Dataset content:
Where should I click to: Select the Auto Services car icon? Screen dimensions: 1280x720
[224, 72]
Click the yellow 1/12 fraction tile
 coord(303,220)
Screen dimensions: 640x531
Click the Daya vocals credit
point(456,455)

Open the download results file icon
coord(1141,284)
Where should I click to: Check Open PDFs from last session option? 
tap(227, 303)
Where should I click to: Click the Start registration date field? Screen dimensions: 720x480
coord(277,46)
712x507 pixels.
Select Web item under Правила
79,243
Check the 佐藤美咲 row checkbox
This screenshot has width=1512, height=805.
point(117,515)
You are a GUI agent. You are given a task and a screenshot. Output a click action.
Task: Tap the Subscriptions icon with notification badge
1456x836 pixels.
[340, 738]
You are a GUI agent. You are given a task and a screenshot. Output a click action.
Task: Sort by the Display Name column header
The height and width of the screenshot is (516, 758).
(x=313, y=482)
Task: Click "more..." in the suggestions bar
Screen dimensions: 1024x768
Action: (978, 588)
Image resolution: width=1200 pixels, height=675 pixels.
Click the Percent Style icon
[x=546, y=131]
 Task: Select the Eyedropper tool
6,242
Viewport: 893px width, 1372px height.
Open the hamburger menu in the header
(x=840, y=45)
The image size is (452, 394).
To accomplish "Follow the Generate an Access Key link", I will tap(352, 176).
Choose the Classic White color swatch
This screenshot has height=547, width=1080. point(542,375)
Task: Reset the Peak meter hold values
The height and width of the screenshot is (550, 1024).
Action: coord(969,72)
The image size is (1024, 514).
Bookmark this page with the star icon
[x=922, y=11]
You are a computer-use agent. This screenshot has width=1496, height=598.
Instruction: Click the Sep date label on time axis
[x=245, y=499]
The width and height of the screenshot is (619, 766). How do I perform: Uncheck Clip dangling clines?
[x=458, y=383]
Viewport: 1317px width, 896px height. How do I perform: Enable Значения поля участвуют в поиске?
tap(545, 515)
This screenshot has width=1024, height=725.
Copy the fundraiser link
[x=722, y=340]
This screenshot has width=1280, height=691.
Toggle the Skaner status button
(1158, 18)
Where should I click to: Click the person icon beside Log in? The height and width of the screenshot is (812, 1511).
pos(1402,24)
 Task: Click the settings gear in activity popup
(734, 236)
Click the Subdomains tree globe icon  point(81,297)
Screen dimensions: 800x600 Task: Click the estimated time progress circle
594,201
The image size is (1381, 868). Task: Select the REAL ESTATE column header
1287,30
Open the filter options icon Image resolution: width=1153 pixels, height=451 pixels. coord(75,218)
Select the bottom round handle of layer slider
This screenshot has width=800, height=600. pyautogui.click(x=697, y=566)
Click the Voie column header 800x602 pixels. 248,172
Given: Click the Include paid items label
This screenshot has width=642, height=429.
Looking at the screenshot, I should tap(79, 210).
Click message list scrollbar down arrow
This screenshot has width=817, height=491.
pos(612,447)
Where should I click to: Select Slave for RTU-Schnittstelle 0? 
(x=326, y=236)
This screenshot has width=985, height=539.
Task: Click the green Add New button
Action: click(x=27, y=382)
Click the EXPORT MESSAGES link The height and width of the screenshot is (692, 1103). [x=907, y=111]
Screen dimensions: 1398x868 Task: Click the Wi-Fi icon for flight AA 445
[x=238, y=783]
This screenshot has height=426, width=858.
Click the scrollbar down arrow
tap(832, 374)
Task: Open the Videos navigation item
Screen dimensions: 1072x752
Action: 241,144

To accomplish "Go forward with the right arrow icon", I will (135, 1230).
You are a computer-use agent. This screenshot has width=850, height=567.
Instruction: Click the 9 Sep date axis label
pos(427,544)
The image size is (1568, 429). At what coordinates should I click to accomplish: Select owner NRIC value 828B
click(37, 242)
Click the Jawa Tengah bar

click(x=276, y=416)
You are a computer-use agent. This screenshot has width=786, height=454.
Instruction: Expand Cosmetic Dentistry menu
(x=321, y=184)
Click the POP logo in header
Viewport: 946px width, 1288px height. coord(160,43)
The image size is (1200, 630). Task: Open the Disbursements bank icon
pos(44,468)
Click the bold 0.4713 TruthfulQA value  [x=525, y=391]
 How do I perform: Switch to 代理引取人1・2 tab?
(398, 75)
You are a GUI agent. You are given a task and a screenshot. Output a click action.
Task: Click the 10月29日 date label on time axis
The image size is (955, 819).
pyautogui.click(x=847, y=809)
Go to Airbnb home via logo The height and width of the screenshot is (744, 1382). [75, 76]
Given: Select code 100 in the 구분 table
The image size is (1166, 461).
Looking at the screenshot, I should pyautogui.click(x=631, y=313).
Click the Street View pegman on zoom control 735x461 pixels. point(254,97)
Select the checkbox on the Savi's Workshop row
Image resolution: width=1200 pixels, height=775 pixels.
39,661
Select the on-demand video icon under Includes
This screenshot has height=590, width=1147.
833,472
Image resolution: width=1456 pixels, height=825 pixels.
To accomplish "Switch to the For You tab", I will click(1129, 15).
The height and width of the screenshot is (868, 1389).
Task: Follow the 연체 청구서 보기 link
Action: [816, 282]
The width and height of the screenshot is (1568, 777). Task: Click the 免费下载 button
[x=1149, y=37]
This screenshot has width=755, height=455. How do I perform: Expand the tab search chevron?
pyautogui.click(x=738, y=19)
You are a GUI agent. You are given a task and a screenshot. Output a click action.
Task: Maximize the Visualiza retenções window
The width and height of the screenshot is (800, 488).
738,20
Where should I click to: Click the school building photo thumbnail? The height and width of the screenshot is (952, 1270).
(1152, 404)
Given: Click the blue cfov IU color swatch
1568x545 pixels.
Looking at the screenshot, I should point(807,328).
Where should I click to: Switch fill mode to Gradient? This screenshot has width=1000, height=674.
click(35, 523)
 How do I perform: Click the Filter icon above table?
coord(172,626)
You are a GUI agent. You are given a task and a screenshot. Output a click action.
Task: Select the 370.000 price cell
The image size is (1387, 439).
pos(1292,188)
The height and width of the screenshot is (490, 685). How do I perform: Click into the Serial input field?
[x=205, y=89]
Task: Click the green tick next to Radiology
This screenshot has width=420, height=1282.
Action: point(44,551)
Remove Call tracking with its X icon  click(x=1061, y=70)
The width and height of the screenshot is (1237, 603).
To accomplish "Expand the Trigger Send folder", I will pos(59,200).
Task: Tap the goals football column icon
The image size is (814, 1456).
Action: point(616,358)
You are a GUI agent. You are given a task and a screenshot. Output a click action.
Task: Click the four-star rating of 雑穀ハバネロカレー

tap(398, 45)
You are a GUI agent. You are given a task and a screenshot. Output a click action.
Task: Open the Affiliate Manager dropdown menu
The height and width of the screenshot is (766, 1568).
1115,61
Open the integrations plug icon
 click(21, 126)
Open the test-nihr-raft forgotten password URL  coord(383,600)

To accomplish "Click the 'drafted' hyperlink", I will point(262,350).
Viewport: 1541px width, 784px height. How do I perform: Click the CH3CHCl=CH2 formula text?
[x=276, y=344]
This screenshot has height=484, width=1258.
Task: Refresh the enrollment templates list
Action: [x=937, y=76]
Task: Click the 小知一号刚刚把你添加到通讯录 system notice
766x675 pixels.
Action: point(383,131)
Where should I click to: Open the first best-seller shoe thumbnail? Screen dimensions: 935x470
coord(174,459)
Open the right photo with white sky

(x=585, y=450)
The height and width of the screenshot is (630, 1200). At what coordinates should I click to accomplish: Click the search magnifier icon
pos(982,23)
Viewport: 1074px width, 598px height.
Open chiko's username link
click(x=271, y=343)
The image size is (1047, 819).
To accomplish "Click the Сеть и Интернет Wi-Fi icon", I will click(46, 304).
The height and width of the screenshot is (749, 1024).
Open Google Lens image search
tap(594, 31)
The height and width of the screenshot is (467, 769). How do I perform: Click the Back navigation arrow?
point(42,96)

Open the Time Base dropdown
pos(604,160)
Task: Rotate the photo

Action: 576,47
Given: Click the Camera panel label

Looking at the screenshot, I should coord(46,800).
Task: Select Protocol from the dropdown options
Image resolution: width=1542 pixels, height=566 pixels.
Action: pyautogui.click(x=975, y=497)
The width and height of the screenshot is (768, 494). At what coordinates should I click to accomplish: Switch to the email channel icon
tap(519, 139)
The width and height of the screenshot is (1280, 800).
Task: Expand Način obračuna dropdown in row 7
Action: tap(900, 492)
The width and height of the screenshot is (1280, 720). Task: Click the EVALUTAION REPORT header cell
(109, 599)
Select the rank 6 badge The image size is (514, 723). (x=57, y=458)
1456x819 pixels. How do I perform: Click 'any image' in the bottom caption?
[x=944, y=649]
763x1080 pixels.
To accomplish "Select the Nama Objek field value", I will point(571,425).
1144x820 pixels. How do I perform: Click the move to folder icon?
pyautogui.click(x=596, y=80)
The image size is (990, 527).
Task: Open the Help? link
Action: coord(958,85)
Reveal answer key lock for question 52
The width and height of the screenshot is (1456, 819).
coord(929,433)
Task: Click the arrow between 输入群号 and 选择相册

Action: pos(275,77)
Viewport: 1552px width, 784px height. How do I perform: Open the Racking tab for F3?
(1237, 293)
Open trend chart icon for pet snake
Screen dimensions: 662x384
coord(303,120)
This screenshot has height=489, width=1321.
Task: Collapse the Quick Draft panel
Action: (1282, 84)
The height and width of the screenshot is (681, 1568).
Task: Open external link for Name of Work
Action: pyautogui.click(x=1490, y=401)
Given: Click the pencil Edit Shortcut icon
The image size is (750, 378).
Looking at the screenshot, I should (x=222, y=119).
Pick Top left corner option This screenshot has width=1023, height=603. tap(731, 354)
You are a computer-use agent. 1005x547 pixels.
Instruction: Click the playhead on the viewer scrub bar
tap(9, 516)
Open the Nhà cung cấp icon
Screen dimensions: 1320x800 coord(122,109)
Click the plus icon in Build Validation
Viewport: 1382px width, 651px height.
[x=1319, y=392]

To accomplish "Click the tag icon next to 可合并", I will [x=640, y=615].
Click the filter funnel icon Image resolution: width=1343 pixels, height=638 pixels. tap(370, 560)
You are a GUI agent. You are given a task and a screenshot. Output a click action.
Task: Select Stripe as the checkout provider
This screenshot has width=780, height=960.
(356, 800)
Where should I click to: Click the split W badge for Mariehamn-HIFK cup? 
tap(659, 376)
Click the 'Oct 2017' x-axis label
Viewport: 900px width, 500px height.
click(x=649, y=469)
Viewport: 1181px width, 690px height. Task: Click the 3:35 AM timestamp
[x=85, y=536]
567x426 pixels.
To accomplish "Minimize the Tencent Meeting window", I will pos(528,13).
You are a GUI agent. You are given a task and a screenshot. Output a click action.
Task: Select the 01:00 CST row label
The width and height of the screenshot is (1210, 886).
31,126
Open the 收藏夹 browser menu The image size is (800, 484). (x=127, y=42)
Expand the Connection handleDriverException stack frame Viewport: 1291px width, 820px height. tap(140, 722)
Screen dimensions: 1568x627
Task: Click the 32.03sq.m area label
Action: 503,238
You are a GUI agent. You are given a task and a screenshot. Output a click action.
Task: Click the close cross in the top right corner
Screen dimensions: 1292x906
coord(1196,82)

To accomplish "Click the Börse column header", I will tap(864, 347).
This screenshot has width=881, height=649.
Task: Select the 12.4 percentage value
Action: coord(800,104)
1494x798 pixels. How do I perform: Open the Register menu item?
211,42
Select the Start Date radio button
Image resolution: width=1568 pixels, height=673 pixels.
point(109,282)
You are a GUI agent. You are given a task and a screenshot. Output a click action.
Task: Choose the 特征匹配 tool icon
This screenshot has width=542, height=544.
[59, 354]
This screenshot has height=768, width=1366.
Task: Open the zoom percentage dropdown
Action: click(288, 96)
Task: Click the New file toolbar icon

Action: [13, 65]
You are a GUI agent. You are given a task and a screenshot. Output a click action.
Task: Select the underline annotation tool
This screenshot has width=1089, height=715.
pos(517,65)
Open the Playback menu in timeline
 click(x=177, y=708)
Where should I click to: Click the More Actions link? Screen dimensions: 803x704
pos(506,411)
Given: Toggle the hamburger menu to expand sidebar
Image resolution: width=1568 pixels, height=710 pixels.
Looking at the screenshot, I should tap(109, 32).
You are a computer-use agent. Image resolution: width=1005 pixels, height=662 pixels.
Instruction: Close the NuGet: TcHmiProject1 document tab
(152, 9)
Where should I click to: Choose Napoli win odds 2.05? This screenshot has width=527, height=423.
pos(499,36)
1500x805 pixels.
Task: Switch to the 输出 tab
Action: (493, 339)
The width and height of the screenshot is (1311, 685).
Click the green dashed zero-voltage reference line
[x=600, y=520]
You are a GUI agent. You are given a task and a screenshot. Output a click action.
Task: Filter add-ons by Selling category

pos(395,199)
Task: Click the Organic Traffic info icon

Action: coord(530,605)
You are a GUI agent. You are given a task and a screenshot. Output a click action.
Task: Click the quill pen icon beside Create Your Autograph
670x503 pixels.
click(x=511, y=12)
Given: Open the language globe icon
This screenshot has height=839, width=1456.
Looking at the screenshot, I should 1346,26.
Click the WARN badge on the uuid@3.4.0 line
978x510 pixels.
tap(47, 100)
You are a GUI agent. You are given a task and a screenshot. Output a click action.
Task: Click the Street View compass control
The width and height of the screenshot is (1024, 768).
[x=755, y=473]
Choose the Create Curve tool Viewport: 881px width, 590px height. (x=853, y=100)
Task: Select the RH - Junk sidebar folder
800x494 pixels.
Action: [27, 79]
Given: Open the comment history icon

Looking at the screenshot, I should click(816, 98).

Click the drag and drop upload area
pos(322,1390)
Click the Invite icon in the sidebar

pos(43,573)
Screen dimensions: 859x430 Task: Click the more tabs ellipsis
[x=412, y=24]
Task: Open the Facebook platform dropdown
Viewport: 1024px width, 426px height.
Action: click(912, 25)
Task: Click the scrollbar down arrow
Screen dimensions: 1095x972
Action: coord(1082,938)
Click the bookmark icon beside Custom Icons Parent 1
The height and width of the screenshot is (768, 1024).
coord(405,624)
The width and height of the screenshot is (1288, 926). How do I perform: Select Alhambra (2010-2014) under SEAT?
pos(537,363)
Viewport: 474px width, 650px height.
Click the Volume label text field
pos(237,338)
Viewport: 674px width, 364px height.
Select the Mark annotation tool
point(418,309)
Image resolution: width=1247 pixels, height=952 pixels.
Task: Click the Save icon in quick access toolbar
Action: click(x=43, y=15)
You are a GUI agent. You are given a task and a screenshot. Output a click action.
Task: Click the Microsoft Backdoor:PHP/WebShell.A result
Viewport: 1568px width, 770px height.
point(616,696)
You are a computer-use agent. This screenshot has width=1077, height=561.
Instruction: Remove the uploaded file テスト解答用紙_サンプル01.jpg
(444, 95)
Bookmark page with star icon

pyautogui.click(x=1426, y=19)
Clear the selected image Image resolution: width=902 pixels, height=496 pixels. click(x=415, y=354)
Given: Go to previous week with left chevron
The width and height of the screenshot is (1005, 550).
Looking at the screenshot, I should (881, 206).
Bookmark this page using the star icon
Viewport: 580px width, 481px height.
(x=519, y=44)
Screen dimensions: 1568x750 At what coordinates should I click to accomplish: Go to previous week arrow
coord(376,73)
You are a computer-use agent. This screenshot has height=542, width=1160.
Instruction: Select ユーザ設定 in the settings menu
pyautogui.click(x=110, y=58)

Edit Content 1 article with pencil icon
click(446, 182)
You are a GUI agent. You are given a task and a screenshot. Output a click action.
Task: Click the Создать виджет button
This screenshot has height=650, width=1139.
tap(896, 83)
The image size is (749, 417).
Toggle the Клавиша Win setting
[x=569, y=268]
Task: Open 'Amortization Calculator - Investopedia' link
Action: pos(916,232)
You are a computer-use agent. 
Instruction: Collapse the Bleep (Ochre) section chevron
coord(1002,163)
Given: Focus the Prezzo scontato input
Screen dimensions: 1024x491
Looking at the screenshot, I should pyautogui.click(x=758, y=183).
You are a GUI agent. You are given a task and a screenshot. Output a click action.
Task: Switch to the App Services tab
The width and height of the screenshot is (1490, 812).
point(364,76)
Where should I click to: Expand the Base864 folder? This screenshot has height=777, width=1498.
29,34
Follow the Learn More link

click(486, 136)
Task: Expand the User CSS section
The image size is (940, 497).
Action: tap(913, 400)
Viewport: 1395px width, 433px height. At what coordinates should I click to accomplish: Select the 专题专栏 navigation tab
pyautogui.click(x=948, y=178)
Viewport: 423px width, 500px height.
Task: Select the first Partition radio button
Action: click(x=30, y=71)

What the exercise asks:
Scan the data above. Return every line with "options" in it.

Response:
Open the filter options icon Image resolution: width=1153 pixels, height=451 pixels. coord(75,218)
Task: Select Protocol from the dropdown options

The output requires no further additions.